*EXERCISE DIRECTIONS:* Could you reproduce the lines below from the one with "Task: Click plus" through the one with "The height and width of the screenshot is (592, 505)."? Keep both ends and add nothing.

*TASK INPUTS:*
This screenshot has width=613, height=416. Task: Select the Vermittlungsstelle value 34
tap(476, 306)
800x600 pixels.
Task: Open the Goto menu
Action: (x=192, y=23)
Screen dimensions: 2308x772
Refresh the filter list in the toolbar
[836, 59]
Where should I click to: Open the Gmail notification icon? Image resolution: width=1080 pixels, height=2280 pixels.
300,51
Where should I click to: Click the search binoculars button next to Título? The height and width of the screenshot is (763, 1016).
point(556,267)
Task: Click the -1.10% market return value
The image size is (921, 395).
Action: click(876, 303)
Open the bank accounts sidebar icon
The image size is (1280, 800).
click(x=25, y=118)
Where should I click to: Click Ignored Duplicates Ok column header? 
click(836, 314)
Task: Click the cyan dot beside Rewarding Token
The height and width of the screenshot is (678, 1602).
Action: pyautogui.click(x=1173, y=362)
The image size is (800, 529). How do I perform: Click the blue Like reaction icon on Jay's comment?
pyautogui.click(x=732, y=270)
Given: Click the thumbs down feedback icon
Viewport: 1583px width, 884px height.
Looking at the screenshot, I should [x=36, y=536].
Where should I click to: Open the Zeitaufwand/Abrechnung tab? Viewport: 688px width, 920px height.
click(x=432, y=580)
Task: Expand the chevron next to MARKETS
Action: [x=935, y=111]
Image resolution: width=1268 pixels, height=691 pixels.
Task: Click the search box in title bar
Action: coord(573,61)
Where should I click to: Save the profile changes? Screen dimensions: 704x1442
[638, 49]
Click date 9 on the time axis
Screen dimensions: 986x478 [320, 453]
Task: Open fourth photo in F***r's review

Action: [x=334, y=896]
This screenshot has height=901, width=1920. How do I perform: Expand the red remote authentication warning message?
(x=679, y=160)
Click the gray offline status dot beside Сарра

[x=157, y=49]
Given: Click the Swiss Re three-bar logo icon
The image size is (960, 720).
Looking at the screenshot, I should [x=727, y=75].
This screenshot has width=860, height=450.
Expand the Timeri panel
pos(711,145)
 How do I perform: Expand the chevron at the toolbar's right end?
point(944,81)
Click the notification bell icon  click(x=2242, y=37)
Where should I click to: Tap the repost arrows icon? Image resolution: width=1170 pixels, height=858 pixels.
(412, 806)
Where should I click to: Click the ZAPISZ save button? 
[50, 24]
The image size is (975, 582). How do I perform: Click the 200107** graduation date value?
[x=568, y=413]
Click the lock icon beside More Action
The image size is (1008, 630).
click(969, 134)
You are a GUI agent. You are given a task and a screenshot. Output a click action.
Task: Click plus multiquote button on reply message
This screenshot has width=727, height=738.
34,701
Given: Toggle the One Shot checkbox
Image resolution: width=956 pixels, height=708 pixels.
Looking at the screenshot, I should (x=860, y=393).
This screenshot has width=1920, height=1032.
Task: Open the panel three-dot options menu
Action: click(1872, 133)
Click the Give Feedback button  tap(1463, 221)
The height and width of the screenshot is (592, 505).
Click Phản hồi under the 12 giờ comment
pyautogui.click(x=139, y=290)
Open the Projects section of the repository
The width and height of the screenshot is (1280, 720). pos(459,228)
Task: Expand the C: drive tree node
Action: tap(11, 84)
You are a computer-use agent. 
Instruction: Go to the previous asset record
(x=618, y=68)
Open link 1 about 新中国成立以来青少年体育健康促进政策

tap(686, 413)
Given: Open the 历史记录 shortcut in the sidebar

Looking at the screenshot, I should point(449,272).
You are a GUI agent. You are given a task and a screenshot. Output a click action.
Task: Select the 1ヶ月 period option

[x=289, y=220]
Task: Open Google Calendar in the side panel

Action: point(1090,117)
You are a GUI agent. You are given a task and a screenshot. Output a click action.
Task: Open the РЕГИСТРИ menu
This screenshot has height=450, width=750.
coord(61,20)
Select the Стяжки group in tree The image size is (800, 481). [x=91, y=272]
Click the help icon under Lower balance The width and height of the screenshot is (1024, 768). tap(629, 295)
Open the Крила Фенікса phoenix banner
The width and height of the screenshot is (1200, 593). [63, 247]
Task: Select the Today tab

*WRITTEN RESPONSE:*
Task: Click plus multiquote button on reply message
This screenshot has width=727, height=738.
34,701
Given: Toggle the One Shot checkbox
Image resolution: width=956 pixels, height=708 pixels.
Looking at the screenshot, I should (x=860, y=393).
This screenshot has width=1920, height=1032.
Task: Open the panel three-dot options menu
Action: click(1872, 133)
Click the Give Feedback button  tap(1463, 221)
The height and width of the screenshot is (592, 505).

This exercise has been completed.